**DATA IN THIS EXERCISE:**
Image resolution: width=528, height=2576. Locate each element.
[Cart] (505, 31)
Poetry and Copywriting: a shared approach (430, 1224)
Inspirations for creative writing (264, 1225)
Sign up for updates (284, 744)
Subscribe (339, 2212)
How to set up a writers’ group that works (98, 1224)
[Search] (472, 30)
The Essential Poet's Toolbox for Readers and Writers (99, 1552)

--

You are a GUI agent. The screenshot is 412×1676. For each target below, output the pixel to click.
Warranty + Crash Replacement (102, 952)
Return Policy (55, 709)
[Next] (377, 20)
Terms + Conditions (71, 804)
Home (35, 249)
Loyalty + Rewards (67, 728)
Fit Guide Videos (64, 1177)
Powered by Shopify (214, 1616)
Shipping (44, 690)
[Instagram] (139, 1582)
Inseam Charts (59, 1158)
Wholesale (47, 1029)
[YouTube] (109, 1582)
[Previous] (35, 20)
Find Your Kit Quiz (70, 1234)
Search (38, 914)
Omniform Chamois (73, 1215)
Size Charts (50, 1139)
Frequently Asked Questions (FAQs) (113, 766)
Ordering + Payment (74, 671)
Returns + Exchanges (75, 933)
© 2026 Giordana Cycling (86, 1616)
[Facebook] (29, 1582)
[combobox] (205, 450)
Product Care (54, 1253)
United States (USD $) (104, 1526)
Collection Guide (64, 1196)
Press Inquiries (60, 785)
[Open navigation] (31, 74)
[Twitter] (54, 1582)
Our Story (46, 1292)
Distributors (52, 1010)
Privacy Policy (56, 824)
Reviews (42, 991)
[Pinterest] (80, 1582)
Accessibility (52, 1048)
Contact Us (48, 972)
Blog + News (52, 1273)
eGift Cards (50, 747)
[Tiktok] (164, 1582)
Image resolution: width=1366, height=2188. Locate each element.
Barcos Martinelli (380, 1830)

**TASK STATEMENT:** Once the line with "Distributors (52, 1010)" is found in the records above, print exactly that line and every line after it through the line with "Barcos Martinelli (380, 1830)".

**YOUR SOLUTION:**
Distributors (52, 1010)
Privacy Policy (56, 824)
Reviews (42, 991)
[Pinterest] (80, 1582)
Accessibility (52, 1048)
Contact Us (48, 972)
Blog + News (52, 1273)
eGift Cards (50, 747)
[Tiktok] (164, 1582)
Image resolution: width=1366, height=2188. Locate each element.
Barcos Martinelli (380, 1830)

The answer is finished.